Science as Service: Establishing and Reformulating American Land-Grant Universities, 1865-1930 is the first of a two volume pair that traces the foundation and evolution of America’s land-grant institutions. In this expertly curated collection of essays, Alan I Marcus has assembled a tough-minded account of the successes and set-backs of these institutions during the first 65 years of their existence. In myriad scenes, vignettes, and episodes from the history of land-grant colleges, these essays demonstrate the defining characteristic of these institutions: their willingness to proclaim and pursue science in the service of the publics and students they served.

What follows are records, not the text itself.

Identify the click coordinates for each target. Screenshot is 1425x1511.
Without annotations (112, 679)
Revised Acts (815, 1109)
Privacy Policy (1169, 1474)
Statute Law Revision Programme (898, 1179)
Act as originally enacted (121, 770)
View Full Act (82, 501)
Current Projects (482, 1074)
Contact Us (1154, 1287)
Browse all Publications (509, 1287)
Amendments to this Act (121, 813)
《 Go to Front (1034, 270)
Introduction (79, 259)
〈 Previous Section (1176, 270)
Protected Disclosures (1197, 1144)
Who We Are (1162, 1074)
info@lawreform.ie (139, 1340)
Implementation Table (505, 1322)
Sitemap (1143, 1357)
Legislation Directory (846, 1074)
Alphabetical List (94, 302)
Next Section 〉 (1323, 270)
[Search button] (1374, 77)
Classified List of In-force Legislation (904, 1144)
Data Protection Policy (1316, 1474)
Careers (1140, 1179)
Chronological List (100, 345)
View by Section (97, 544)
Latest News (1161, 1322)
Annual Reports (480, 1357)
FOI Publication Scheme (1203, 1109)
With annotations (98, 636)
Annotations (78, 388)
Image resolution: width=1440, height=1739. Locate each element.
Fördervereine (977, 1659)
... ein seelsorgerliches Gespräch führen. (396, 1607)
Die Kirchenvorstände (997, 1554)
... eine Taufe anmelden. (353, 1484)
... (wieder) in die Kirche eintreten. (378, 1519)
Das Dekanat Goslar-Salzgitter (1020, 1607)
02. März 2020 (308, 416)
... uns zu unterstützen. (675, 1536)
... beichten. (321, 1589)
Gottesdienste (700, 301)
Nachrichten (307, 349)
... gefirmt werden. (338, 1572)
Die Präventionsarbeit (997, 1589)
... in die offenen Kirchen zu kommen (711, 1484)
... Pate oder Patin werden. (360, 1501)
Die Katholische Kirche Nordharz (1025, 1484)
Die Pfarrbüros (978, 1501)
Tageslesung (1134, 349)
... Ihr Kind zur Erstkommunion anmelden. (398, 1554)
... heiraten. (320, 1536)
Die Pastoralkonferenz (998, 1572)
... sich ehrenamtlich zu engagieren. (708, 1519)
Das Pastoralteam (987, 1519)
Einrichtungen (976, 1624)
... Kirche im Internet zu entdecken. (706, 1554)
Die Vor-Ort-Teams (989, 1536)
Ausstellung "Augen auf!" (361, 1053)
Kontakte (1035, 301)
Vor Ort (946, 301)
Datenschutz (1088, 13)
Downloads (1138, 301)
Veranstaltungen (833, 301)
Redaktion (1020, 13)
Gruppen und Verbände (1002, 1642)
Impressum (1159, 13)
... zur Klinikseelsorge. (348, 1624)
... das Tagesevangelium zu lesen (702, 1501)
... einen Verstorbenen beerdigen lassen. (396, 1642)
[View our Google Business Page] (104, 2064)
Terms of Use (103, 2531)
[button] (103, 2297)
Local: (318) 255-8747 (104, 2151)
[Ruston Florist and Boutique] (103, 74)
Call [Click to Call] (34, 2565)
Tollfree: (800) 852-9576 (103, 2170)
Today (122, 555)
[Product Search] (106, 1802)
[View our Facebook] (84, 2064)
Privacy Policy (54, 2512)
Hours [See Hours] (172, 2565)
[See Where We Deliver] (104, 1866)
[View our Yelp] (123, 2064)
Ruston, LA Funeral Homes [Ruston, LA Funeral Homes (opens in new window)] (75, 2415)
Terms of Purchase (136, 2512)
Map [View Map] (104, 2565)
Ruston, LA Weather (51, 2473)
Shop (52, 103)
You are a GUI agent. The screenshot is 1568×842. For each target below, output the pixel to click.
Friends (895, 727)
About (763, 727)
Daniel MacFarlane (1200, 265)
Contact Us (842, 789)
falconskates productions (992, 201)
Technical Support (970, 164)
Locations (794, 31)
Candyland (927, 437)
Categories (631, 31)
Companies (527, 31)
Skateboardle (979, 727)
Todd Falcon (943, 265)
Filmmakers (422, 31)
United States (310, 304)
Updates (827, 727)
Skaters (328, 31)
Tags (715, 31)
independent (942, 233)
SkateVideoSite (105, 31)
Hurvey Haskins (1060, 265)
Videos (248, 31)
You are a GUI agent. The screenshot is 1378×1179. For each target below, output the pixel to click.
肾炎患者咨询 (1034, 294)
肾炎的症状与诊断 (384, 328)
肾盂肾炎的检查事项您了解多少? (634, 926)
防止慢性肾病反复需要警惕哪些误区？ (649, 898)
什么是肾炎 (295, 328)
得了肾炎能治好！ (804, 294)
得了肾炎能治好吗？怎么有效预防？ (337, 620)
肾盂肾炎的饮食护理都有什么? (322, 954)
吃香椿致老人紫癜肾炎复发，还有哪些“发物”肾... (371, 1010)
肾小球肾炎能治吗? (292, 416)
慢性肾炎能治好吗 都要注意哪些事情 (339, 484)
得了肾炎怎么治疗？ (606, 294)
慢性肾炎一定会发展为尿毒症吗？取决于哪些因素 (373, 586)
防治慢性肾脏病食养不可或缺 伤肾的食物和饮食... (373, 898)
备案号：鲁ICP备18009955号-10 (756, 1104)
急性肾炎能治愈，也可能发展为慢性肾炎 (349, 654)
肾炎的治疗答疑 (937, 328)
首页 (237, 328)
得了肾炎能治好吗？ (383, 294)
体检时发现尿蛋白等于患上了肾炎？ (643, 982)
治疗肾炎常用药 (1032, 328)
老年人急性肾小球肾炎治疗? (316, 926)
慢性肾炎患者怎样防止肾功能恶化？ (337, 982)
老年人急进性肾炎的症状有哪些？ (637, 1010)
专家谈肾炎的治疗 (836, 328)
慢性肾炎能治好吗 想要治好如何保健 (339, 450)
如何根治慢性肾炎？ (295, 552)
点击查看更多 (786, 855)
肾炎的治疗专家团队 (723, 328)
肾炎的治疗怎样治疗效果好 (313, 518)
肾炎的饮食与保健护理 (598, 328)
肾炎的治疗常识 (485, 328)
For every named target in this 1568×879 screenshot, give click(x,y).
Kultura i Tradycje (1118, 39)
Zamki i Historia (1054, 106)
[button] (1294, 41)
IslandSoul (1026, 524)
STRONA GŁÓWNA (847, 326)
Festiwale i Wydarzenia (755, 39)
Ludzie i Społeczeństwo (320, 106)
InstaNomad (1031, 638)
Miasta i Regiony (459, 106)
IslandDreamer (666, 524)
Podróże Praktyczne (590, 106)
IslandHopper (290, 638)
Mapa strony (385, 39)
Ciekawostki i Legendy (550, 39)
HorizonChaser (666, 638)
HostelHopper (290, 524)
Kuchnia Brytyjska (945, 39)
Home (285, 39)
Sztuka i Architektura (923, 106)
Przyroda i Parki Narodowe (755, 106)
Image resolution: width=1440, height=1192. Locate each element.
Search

The Morrill Land-Grant College Act of 1862 created of a series of institutions­—at least one in every state and territory—with now familiar names: Michigan State University, Ohio State University, Rutgers University, University of California, University of Arizona, and Purdue University to name a few. These schools opened educational opportunities and pathways to a significant fraction of the American public and provided leadership, key contributions, and breadth to produce the United States’ global edge in science, technical innovation, and agriculture.

In no minor achievement, Marcus has edited an admirably diverse range of topics, covered in great detail by authorities in their fields, into one precise volume with a clear thesis. Science as Service offers the expert knowledge of each of its contributors, yet in a lucid and luminous way that makes it accessible to the lay reader.

Science as Service provides an essential body of literature for understanding the transformations of the land-grant colleges established by the Morrill Act in 1862 as well as the considerable impact they had on the history of the United States. Historians of science, technology, and agriculture, along with rural sociologists, public decision and policy makers, educators, and higher education administrators will find this an essential addition their book collections.

 

"Science as Service is nothing less than a remarkable collection of first-rate articles on topics at once wonderfully diverse and intellectually complementary to one another. Editor Marcus surely deserves enormous credit for transforming so many conference papers into a most readable volume. . . . Individually and collectively, the essays greatly enlarge our knowledge of and appreciation for the impact of land-grant institutions on American society."—Howard P. Segal, University of Maine, author of Future Imperfect: The Mixed Blessings of Technology in America and Utopias: A Brief History from Ancient Writings to Virtual Communities

"This collection of essays is more than the sum of its parts . . . It has a thesis that is clearly argued by the contributors.  There is no ambivalence in the argument. . . . All of the essays [are] engaging, and . . . scholars from many disciplines will find all or parts of it informative and useful, particularly historians of agriculture, science, technology, and education. . . Science as Service should have a long shelf life and inform scores of scholars about the nature and development of the land-grant system for decades to come."—R. Douglas Hurt, Purdue University, author of African American Life in the Rural South, 1900-1950 and The Big Empty: The Great Plains in the Twentieth Century

[SERIES] NEXUS:  New Histories of Science, Technology, the Environment, Agriculture, and MedicineA BOOK SERIES

Alan I Marcus is author or coauthor of several publications, including The Future Is Now: Science and Technology Policy Within the United States Since 1950, Building Western Civilization: From the Advent of Writing to the Age of SteamCancer From Beef: The DES Controversy, Federal Food Regulation and Consumer Confidence in Modern America, and Technology in America: A Brief History.